Judul
Buku : Mistik & Makrifat Sunan
Bonang
Penulis
: Dr. Purwadi, M. Hum.
Cetakan
: I, April 2015
Penerbit
: Araska
ISBN : 978-602-300-135-4
Tebal : 296 Halmn: 14x20,5 cm,
Peresensi
: Khairul Mufid Jr*
Buku “Mistik dan Makrifat Sunan Bonang”, Karya Dr.
Purwadi, M. Hum. Ini adalah buku bergenre sejarah tentang penyebaran Islam di
pulau Jawa (dan;Indonesia), peran Wali Songo, dan mistik-kememakrifatan Sunan
Bonan secara khusus. Dahulu kala dimulai dengan perdagangan Islam kosmopolitan,
komunitas Muslim, mendirikan pesantren, dan kelahiran Waliyullah kita kenal, yang
saat ini mafhum di telinga kita.
Untuk mengenal jauh Wali Songo (Wali Sanga) bisa
dengan melakukan pendekatan secara denotatif dan konotatif. Dalam pendekatan
denotatif: Nama Wali Songo berarti sejumlah guru besar atau ulama yang diberi
tugas untuk dakwah di wilayah tertentu. Sedangkan dalam pendekatan konotatif,
yaitu seseorang yang mampu mengendalikan babahan hawa sanga (sembilan
lubang pada diri manusia), maka dia akan memperoleh predikat kewalian yang
mulia dan selamat dunia akhirat.
Wali Songo dikenal khalayak umum sebagai penyebar agama
Islam di tanah Jawa pada abad ke 14. Mereka tinggal di tiga wilayah penting Pantura
(Pantai Utara) Pulau Utara Jawa, yaitu Surabaya-Gersik-Lamongan-dan Tuban untuk
daerah Jawa Timur, sedangkan Demak-Kudus-Muria bagian Jawa Tengah, Dan di Cerebon
sendiri berlokasi di Jawa Barat. Mereka saling bahu membahu dalam prores Islamisasi
penduduk pribumi di pulau Jawa.

Entri Dataset:
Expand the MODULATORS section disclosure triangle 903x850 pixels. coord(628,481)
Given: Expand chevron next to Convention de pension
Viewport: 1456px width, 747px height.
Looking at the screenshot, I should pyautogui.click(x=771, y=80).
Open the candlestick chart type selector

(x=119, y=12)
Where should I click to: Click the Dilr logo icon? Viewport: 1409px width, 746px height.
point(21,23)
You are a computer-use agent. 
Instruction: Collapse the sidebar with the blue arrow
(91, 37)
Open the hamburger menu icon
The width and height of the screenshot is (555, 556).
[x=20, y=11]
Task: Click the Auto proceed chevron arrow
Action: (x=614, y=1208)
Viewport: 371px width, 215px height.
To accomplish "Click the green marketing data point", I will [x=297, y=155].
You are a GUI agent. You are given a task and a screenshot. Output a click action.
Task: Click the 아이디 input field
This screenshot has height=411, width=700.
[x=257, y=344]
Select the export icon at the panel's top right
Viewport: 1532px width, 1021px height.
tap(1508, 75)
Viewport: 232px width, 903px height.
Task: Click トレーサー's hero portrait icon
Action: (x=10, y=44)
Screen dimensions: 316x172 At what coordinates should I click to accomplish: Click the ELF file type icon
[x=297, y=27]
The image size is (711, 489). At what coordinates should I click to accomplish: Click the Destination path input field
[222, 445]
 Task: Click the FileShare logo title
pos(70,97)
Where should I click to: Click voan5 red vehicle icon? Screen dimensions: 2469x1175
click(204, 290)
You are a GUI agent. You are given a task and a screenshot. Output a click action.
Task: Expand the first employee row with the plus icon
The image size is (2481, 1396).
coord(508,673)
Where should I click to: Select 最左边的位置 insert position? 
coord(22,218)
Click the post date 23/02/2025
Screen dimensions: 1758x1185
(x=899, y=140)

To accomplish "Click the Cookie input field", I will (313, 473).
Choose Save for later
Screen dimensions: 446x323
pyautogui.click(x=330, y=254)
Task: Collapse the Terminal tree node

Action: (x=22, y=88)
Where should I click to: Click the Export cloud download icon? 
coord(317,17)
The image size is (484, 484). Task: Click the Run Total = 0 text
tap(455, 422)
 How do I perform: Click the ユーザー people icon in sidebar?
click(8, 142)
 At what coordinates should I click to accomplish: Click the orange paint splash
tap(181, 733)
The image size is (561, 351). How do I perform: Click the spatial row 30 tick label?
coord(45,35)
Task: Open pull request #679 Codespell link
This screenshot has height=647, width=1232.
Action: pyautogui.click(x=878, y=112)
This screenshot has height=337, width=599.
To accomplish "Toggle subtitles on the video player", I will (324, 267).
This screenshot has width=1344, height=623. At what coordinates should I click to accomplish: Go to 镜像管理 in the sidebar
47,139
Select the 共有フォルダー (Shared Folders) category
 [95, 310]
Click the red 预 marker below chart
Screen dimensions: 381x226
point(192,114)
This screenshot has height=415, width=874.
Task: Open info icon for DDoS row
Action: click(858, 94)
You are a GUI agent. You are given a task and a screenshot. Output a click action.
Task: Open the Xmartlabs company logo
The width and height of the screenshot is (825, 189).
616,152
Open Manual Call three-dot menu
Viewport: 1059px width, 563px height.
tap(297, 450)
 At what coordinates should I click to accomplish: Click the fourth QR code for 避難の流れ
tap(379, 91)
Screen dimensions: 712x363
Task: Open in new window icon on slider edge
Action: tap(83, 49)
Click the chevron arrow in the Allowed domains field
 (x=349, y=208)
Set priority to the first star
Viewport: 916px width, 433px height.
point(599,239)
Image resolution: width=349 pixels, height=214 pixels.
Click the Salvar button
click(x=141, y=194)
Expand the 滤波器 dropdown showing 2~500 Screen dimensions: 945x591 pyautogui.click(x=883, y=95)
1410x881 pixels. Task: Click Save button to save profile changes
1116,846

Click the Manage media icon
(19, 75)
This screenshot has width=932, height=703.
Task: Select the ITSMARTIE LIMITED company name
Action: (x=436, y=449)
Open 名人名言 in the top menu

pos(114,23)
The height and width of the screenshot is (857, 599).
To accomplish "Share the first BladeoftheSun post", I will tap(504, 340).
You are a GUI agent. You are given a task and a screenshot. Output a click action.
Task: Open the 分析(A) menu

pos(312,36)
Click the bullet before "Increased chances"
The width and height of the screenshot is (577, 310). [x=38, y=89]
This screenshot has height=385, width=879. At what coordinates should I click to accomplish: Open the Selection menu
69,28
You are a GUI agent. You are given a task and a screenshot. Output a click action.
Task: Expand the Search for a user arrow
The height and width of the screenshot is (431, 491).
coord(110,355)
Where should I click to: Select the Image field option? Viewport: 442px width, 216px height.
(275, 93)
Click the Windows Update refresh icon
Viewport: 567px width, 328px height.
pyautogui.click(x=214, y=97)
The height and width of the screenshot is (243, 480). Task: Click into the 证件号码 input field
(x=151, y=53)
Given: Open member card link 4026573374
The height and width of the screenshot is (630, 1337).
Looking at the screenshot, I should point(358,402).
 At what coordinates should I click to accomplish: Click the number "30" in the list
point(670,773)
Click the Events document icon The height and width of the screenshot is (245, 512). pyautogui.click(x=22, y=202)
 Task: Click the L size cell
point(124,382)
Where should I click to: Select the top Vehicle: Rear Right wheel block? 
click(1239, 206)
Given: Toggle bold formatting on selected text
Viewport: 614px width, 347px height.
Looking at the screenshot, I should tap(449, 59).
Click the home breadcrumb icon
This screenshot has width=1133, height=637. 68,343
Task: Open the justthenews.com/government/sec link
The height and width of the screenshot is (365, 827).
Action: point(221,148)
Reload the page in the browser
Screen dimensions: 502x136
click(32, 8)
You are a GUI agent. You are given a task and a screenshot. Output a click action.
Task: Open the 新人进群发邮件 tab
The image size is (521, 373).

Petunjuk Tugas:
(1) Menurut resensi buku tentang Sunan Bonang, apa arti nama Wali Songo dalam pendekatan denotatif?
(2) Teruskan resensi buku tentang Sunan Bonang mulai dari bagian sesudah kalimat terakhirnya.

Hasil Tugas:
(1) Sejumlah guru besar atau ulama yang diberi tugas untuk dakwah di wilayah tertentu.

(2)
Pendapat lain mengatakan bahwa Wali Songo adalah sebuah
majelis dakwah yang pertama kali didirikan oleh Sunan Gresik (Maulana Malik Ibrahim)
pada tahun 808 H/1404 M. Para Wali Songo adalah pembaharu masyarakat pada masanya,
pengaruh mereka terasakan dalam beragam bentuk manifestasi peradaban baru
masyarakat Jawa, mulai dari kesehatan, bercocok tanam, kebudayaan, kesenian,
kemasyarakatan, hingga ke pemerintahan.
Peran Wali Songo yang sangat urgen—memaksa mereka untuk berjuang
keras menaklukkan Jawa, sehingga waktu itu dominasi Hindu-Budha lemah dalam
kebudayaan Nusantara akibat ekspansi dan Islamisasi besar-besaran. Mereka
adalah barometer dan simbol penyebaran Islam di Indonesia, dan tentulah ada
banyak tokoh lain yang juga berperan. Namun peran mereka yang sangat besar
dalam mendirikan kerajaan Islam di Jawa, juga pengaruhnya terhadap kebudayaan masyarakat
secara luas serta dakwah secara langsung, membuat para Wali Songo ini lebih
banyak disebut dari yang lain.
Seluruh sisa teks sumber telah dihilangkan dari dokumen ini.